__Task description__:
Rewrite the data below with "toolbar" changed to "header bar" and everything else left unchanged. Omit the pictures from your answer.

Stored items:
────────────────────────────────────────

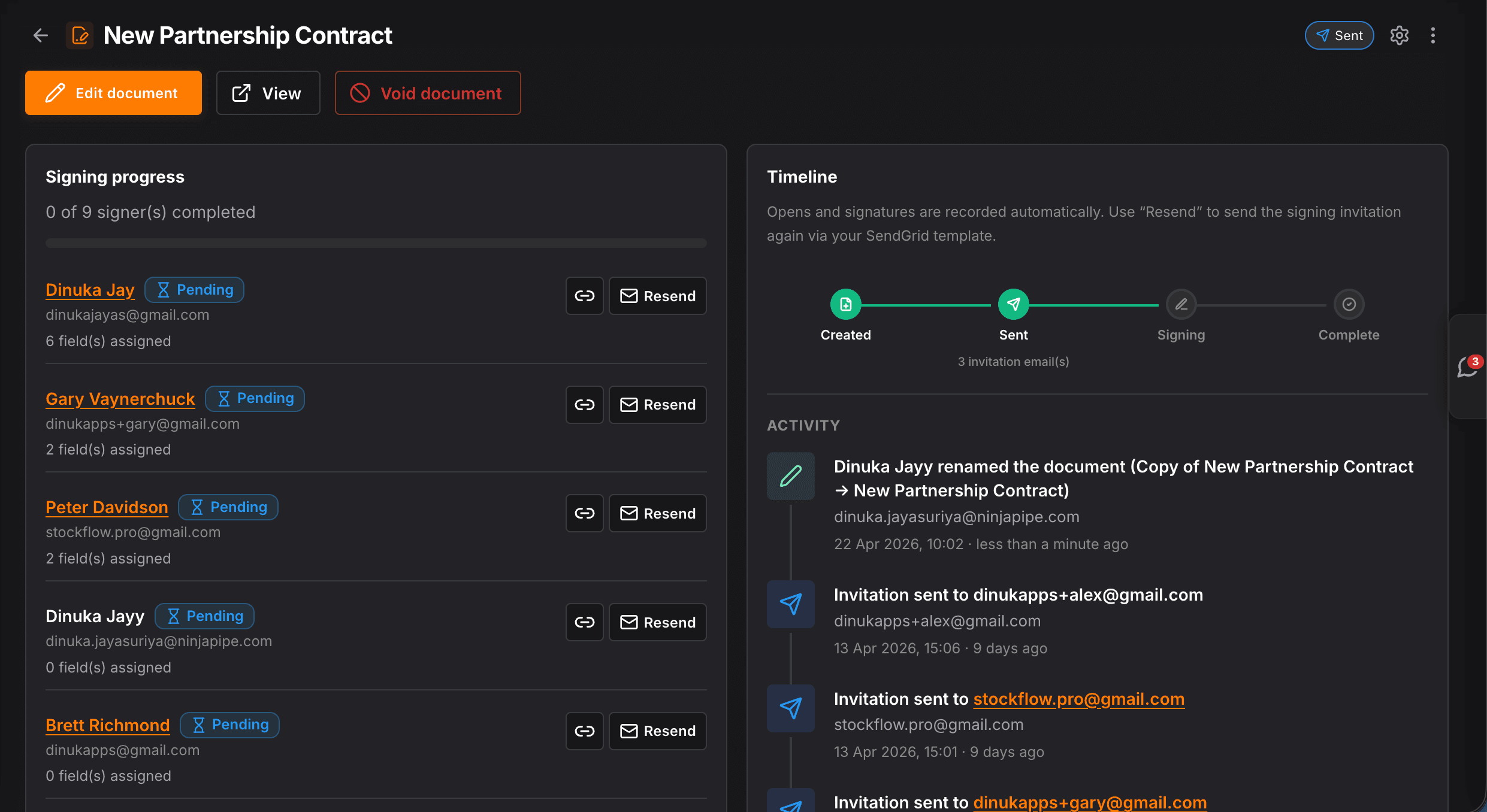This screenshot has width=1487, height=812.
Task: Resend invitation to Gary Vaynerchuck
Action: pos(657,405)
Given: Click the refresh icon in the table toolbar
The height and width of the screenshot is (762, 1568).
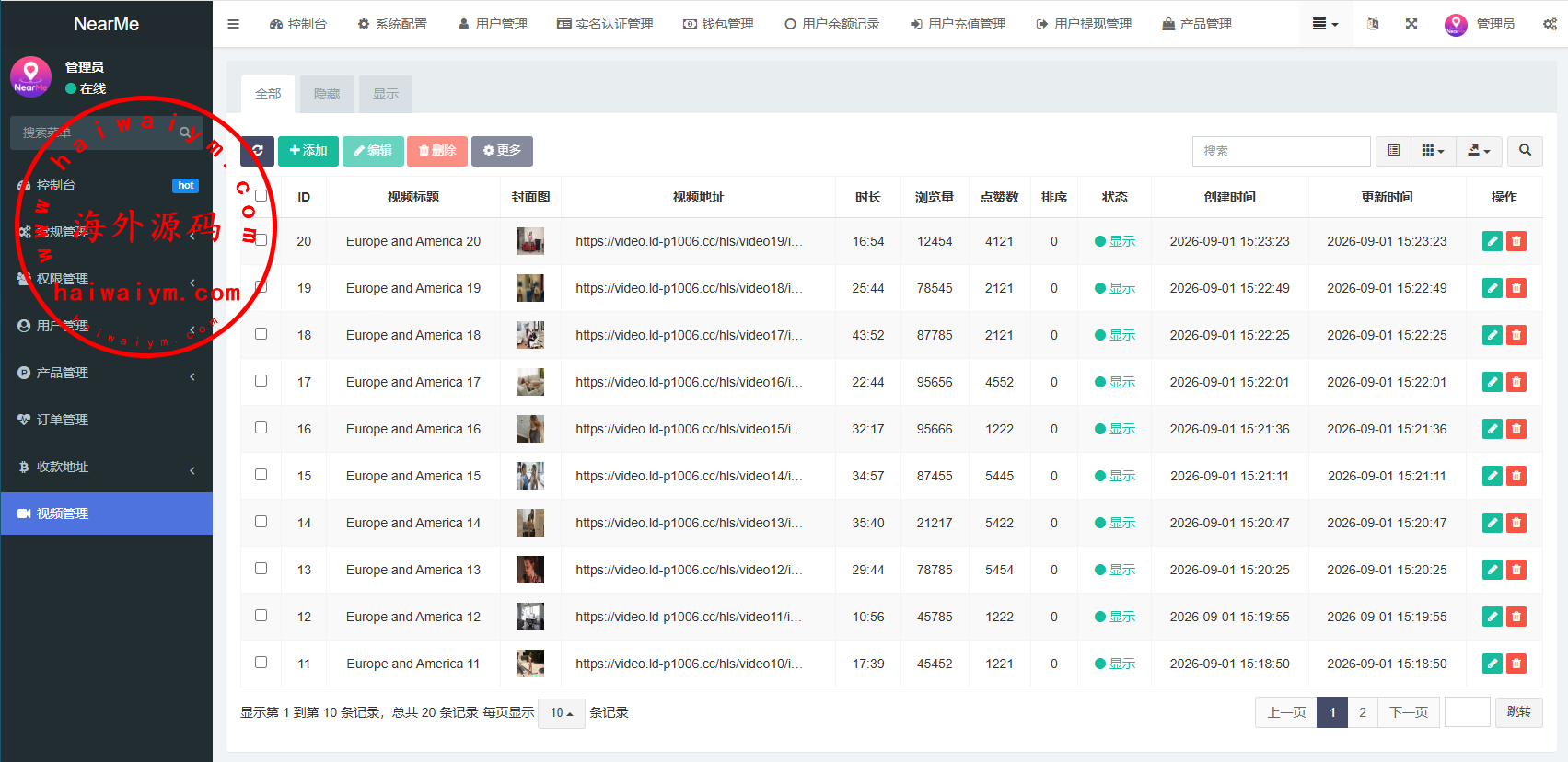Looking at the screenshot, I should coord(258,151).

────────────────────────────────────────

__Task solution__:
This screenshot has width=1487, height=812.
Task: Resend invitation to Gary Vaynerchuck
Action: pos(657,405)
Given: Click the refresh icon in the table header bar
The height and width of the screenshot is (762, 1568).
Looking at the screenshot, I should coord(258,151).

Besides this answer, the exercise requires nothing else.